PLSR model for detecting % quinoa with full and selected wavelengths.
No. of Variables | Pre-treatment | No. LVs | Calibration |
Prediction |
||||||
---|---|---|---|---|---|---|---|---|---|---|
R2c | RMSEC (%) | RPD | RER | R2p | RMSEP (%) | RPD | RER | |||
202 | Raw | 11 | 0.98 | 3.63 | 8.15 | 27.00 | 0.99 | 3.08 | 8.77 | 25.32 |
13 | Raw | 12 | 0.99 | 3.41 | 8.67 | 28.75 | 0.99 | 2.93 | 9.18 | 26.60 |
Hyperspectral imaging is an indirect method based on calibration, which is commonly developed using a sample set incorporating all variances usually encountered during routine sampling. The properties of agricultural crops may vary over time due to changes in growing conditions, variety, locations, harvesting, processing, storage and other external factors. As a result, collecting data for calibration that includes all variations in future predictions is sometimes challenging; consequently, calibration will only work for a specific period. After that, calibration performance will be less accurate. Therefore, periodic maintenance and updates of calibration model are necessary to ensure the continued stability and reliability of calibration.
3.5. Visualization maps
Each pixel in the hyperspectral image has a spectrum.
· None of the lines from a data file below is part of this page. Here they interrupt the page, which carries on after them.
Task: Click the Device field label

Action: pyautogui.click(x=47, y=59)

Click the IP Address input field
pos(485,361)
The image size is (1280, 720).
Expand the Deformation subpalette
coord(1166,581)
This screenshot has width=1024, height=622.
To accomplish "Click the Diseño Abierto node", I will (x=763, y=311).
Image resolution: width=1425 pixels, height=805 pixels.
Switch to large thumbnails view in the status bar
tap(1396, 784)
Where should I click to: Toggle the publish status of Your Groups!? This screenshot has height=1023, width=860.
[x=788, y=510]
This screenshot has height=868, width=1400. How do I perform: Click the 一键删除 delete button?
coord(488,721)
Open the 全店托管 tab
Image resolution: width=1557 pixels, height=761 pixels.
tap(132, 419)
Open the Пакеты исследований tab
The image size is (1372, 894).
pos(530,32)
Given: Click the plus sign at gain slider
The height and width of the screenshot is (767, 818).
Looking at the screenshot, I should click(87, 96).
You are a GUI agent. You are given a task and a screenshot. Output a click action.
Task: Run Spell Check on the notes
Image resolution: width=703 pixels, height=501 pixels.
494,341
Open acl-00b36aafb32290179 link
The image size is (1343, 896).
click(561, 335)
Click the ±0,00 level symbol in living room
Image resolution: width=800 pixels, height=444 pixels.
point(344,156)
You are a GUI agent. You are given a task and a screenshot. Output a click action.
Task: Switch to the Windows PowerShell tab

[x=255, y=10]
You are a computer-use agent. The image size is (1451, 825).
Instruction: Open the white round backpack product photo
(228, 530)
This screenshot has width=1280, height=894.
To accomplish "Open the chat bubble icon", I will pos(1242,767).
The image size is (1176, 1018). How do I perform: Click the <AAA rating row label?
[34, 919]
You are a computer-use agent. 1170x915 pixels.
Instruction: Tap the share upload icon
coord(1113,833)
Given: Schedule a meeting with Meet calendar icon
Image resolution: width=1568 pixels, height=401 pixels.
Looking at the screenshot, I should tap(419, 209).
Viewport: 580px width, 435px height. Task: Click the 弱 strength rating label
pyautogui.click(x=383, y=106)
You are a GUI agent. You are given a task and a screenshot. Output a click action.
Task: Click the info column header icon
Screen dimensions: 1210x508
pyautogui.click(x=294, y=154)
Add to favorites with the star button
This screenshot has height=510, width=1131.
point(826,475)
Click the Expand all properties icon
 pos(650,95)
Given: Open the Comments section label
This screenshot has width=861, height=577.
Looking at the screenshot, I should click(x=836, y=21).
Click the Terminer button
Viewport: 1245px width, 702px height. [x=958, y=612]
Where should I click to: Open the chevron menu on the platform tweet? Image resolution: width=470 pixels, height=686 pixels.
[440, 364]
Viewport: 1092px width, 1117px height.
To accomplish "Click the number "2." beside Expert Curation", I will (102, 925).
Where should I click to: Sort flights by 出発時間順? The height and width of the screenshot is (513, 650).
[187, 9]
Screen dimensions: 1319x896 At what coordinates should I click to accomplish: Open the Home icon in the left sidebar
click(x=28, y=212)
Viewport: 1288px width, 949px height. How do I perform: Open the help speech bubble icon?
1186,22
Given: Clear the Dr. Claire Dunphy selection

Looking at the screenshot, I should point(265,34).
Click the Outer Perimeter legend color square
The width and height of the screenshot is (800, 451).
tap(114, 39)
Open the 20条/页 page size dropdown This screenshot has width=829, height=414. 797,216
That means it is possible to predict attributes in each pixel in the images. But it is not possible to determine attribute values in pixel levels in the laboratory. However, applying the calibration model to each pixel spectra is possible for pixel level detection. This study used the calibration model at selected wavelengths to create visualization maps to predict adulteration in each pixel. This visualization map was created by applying PLSR model at selected wavelengths in each pixel in the images and it was done by using a dot product between each pixel of the selected image bands and the regression coefficients obtained from the PLSR model. Fig. 4 shows the visualization map (also called prediction map) for each pixel in the image to predict % of quinoa flour in a binary mixture of (Quinoa + wheat, quinoa + corn, quinoa + soybean, quinoa + rice). In the visualization maps, pixels with similar spectral characteristics produced similar predicted values and it was shown with a linear color scale. The visualization maps indicate how adulteration level varies from pixel to pixel within the same sample or from sample to sample. Using RGB images or human eyes, it is challenging to see the adulteration of quinoa flour in each binary mixture; however, hyperspectral imaging revealed pixel-wise hidden information about the samples. Although the detection of adulteration in flour is a challenging task, the results indicated that VNIR hyperspectral imaging could be used as a rapid tool for predicting adulteration in flour. The spatial distribution of particular attributes in the image is the most promising application of hyperspectral imaging. However, if the calibration model is inaccurate, a misleading distribution map will be obtained.
Fig. 4.
Visualization map for the prediction of % quinoa.
4. Conclusions
Food fraud is a persistent global problem due to fraudulent practices and complex food supply chain. Therefore, fraud detection is challenging for researchers, industries, and regulatory bodies. This is the first reported study to use portable hyperspectral imaging for detecting adulteration in quinoa flour for the food supply chain. A global model was created to detect the percentage of quinoa in adulterated samples. The results indicated that portable VNIR hyperspectral imaging combined with appropriate chemometrics could become a promising tool for detecting adulteration in the food supply chain. Only 13 important wavelengths are enough to design and develop a low-cost multispectral imaging system. The PLSR model with only 13 wavelengths showed strong performance for prediction in unknown samples (R2p = 0.99, RMSEP = 2.93%, RPD = 9.18, RER = 26.60). This model was applied to each pixel in the images to show the visualization map that varies from sample to sample or from pixel to pixel within the same sample, which is an added benefit of hyperspectral imaging that other techniques cannot achieve. Although calibration results are promising, more research is needed to develop a calibration to predict a relatively small amount (<5%) of adulterant in quinoa flour.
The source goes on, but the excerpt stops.